◆ What the task requires ◆
All entries should be output exactly as they stand.

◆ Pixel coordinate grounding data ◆
BEGIN
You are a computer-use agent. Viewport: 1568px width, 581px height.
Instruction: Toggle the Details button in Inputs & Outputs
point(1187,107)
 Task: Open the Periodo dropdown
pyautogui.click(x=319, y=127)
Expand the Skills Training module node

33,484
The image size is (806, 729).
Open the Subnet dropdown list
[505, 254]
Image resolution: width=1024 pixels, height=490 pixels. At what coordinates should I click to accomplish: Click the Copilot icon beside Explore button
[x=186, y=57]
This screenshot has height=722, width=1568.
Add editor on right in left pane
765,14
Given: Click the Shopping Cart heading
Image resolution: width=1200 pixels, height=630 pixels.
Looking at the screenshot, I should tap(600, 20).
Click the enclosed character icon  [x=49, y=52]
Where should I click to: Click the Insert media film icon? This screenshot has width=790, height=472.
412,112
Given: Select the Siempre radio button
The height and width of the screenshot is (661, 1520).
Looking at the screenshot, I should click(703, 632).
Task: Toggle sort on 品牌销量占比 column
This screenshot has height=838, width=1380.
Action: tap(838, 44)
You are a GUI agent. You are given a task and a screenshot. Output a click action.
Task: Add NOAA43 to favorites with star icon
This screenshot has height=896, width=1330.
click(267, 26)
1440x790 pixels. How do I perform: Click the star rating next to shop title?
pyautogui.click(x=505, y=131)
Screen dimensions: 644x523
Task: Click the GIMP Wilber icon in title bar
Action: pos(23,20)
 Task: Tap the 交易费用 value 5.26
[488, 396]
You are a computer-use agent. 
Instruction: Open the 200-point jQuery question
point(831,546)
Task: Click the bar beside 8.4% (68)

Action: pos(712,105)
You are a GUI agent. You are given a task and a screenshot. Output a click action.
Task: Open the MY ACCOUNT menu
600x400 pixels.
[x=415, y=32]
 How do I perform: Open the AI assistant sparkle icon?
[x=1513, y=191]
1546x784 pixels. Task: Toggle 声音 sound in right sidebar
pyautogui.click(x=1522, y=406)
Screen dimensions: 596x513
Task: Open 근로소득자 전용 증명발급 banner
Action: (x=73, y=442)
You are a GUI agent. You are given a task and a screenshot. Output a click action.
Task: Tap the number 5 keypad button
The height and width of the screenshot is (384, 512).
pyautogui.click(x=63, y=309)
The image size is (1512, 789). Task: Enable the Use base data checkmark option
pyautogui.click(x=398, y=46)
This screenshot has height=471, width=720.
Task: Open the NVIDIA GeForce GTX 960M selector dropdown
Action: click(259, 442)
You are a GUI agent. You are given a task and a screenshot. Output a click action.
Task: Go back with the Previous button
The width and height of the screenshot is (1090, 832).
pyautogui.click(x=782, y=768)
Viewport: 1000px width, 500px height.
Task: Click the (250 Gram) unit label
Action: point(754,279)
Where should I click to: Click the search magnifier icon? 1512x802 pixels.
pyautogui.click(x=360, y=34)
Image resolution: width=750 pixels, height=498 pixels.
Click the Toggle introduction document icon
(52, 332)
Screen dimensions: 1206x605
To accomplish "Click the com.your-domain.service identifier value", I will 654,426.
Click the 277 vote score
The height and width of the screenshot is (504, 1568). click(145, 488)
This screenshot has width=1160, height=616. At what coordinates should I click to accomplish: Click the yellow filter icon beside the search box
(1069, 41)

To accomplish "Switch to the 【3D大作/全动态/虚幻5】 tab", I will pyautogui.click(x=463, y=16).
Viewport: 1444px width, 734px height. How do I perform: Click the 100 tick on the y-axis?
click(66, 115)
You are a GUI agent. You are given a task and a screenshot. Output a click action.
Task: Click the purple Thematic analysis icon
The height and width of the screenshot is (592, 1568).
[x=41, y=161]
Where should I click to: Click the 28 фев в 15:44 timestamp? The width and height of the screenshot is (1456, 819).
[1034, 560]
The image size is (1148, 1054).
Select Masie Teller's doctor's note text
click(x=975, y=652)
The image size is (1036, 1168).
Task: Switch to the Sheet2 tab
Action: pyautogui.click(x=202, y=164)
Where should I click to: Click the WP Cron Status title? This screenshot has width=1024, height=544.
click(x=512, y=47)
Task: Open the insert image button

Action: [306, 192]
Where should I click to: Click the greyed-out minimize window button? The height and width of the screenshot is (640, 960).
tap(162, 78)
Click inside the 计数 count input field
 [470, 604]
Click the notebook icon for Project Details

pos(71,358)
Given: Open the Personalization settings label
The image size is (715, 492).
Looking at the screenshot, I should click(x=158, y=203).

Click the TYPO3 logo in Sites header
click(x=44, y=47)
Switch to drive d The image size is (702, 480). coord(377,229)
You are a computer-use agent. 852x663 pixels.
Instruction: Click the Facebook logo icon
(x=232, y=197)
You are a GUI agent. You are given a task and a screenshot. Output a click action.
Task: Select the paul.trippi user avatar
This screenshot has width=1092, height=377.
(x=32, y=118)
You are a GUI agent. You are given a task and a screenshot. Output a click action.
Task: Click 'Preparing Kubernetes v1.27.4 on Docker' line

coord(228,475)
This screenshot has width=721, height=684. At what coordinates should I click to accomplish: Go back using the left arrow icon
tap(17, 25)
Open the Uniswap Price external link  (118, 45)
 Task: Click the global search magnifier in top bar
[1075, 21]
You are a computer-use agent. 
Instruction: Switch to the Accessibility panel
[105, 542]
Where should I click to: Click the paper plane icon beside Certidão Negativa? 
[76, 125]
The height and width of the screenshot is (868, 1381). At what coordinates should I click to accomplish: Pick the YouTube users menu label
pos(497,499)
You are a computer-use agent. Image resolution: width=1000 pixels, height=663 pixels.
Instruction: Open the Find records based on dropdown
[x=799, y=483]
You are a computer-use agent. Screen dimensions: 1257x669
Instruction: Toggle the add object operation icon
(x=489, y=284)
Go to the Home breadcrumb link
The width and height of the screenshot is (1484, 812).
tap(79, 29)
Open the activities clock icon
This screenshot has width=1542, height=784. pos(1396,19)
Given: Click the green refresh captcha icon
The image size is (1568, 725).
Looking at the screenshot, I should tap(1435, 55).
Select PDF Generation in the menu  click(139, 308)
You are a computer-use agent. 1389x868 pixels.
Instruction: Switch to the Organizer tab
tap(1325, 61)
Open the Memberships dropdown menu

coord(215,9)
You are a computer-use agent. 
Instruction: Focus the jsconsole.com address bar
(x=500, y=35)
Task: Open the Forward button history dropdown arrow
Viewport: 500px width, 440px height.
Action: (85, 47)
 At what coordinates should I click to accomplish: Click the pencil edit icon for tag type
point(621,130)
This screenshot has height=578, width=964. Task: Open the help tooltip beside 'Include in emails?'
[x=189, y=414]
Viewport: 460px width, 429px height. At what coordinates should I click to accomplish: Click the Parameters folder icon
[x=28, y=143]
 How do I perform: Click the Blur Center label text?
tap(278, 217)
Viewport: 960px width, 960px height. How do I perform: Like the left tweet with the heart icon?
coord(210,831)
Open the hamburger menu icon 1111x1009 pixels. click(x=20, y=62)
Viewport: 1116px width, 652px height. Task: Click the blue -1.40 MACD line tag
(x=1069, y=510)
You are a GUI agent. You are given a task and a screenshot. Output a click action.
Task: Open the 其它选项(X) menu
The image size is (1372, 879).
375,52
END
◆ Exercise answer ◆
You are a computer-use agent. Viewport: 1568px width, 581px height.
Instruction: Toggle the Details button in Inputs & Outputs
point(1187,107)
 Task: Open the Periodo dropdown
pyautogui.click(x=319, y=127)
Expand the Skills Training module node

33,484
The image size is (806, 729).
Open the Subnet dropdown list
[505, 254]
Image resolution: width=1024 pixels, height=490 pixels. At what coordinates should I click to accomplish: Click the Copilot icon beside Explore button
[x=186, y=57]
This screenshot has height=722, width=1568.
Add editor on right in left pane
765,14
Given: Click the Shopping Cart heading
Image resolution: width=1200 pixels, height=630 pixels.
Looking at the screenshot, I should tap(600, 20).
Click the enclosed character icon  [x=49, y=52]
Where should I click to: Click the Insert media film icon? This screenshot has width=790, height=472.
412,112
Given: Select the Siempre radio button
The height and width of the screenshot is (661, 1520).
Looking at the screenshot, I should click(703, 632).
Task: Toggle sort on 品牌销量占比 column
This screenshot has height=838, width=1380.
Action: tap(838, 44)
You are a GUI agent. You are given a task and a screenshot. Output a click action.
Task: Add NOAA43 to favorites with star icon
This screenshot has height=896, width=1330.
click(267, 26)
1440x790 pixels. How do I perform: Click the star rating next to shop title?
pyautogui.click(x=505, y=131)
Screen dimensions: 644x523
Task: Click the GIMP Wilber icon in title bar
Action: pos(23,20)
 Task: Tap the 交易费用 value 5.26
[488, 396]
You are a computer-use agent. 
Instruction: Open the 200-point jQuery question
point(831,546)
Task: Click the bar beside 8.4% (68)

Action: pos(712,105)
You are a GUI agent. You are given a task and a screenshot. Output a click action.
Task: Open the MY ACCOUNT menu
600x400 pixels.
[x=415, y=32]
 How do I perform: Open the AI assistant sparkle icon?
[x=1513, y=191]
1546x784 pixels. Task: Toggle 声音 sound in right sidebar
pyautogui.click(x=1522, y=406)
Screen dimensions: 596x513
Task: Open 근로소득자 전용 증명발급 banner
Action: (x=73, y=442)
You are a GUI agent. You are given a task and a screenshot. Output a click action.
Task: Tap the number 5 keypad button
The height and width of the screenshot is (384, 512).
pyautogui.click(x=63, y=309)
The image size is (1512, 789). Task: Enable the Use base data checkmark option
pyautogui.click(x=398, y=46)
This screenshot has height=471, width=720.
Task: Open the NVIDIA GeForce GTX 960M selector dropdown
Action: click(259, 442)
You are a GUI agent. You are given a task and a screenshot. Output a click action.
Task: Go back with the Previous button
The width and height of the screenshot is (1090, 832).
pyautogui.click(x=782, y=768)
Viewport: 1000px width, 500px height.
Task: Click the (250 Gram) unit label
Action: point(754,279)
Where should I click to: Click the search magnifier icon? 1512x802 pixels.
pyautogui.click(x=360, y=34)
Image resolution: width=750 pixels, height=498 pixels.
Click the Toggle introduction document icon
(52, 332)
Screen dimensions: 1206x605
To accomplish "Click the com.your-domain.service identifier value", I will 654,426.
Click the 277 vote score
The height and width of the screenshot is (504, 1568). click(145, 488)
This screenshot has width=1160, height=616. At what coordinates should I click to accomplish: Click the yellow filter icon beside the search box
(1069, 41)

To accomplish "Switch to the 【3D大作/全动态/虚幻5】 tab", I will pyautogui.click(x=463, y=16).
Viewport: 1444px width, 734px height. How do I perform: Click the 100 tick on the y-axis?
click(66, 115)
You are a GUI agent. You are given a task and a screenshot. Output a click action.
Task: Click the purple Thematic analysis icon
The height and width of the screenshot is (592, 1568).
[x=41, y=161]
Where should I click to: Click the 28 фев в 15:44 timestamp? The width and height of the screenshot is (1456, 819).
[1034, 560]
The image size is (1148, 1054).
Select Masie Teller's doctor's note text
click(x=975, y=652)
The image size is (1036, 1168).
Task: Switch to the Sheet2 tab
Action: pyautogui.click(x=202, y=164)
Where should I click to: Click the WP Cron Status title? This screenshot has width=1024, height=544.
click(x=512, y=47)
Task: Open the insert image button

Action: [306, 192]
Where should I click to: Click the greyed-out minimize window button? The height and width of the screenshot is (640, 960).
tap(162, 78)
Click inside the 计数 count input field
 [470, 604]
Click the notebook icon for Project Details

pos(71,358)
Given: Open the Personalization settings label
The image size is (715, 492).
Looking at the screenshot, I should click(x=158, y=203).

Click the TYPO3 logo in Sites header
click(x=44, y=47)
Switch to drive d The image size is (702, 480). coord(377,229)
You are a computer-use agent. 852x663 pixels.
Instruction: Click the Facebook logo icon
(x=232, y=197)
You are a GUI agent. You are given a task and a screenshot. Output a click action.
Task: Select the paul.trippi user avatar
This screenshot has width=1092, height=377.
(x=32, y=118)
You are a GUI agent. You are given a task and a screenshot. Output a click action.
Task: Click 'Preparing Kubernetes v1.27.4 on Docker' line

coord(228,475)
This screenshot has width=721, height=684. At what coordinates should I click to accomplish: Go back using the left arrow icon
tap(17, 25)
Open the Uniswap Price external link  (118, 45)
 Task: Click the global search magnifier in top bar
[1075, 21]
You are a computer-use agent. 
Instruction: Switch to the Accessibility panel
[105, 542]
Where should I click to: Click the paper plane icon beside Certidão Negativa? 
[76, 125]
The height and width of the screenshot is (868, 1381). At what coordinates should I click to accomplish: Pick the YouTube users menu label
pos(497,499)
You are a computer-use agent. Image resolution: width=1000 pixels, height=663 pixels.
Instruction: Open the Find records based on dropdown
[x=799, y=483]
You are a computer-use agent. Screen dimensions: 1257x669
Instruction: Toggle the add object operation icon
(x=489, y=284)
Go to the Home breadcrumb link
The width and height of the screenshot is (1484, 812).
tap(79, 29)
Open the activities clock icon
This screenshot has width=1542, height=784. pos(1396,19)
Given: Click the green refresh captcha icon
The image size is (1568, 725).
Looking at the screenshot, I should tap(1435, 55).
Select PDF Generation in the menu  click(139, 308)
You are a computer-use agent. 1389x868 pixels.
Instruction: Switch to the Organizer tab
tap(1325, 61)
Open the Memberships dropdown menu

coord(215,9)
You are a computer-use agent. 
Instruction: Focus the jsconsole.com address bar
(x=500, y=35)
Task: Open the Forward button history dropdown arrow
Viewport: 500px width, 440px height.
Action: (85, 47)
 At what coordinates should I click to accomplish: Click the pencil edit icon for tag type
point(621,130)
This screenshot has height=578, width=964. Task: Open the help tooltip beside 'Include in emails?'
[x=189, y=414]
Viewport: 460px width, 429px height. At what coordinates should I click to accomplish: Click the Parameters folder icon
[x=28, y=143]
 How do I perform: Click the Blur Center label text?
tap(278, 217)
Viewport: 960px width, 960px height. How do I perform: Like the left tweet with the heart icon?
coord(210,831)
Open the hamburger menu icon 1111x1009 pixels. click(x=20, y=62)
Viewport: 1116px width, 652px height. Task: Click the blue -1.40 MACD line tag
(x=1069, y=510)
You are a GUI agent. You are given a task and a screenshot. Output a click action.
Task: Open the 其它选项(X) menu
The image size is (1372, 879).
375,52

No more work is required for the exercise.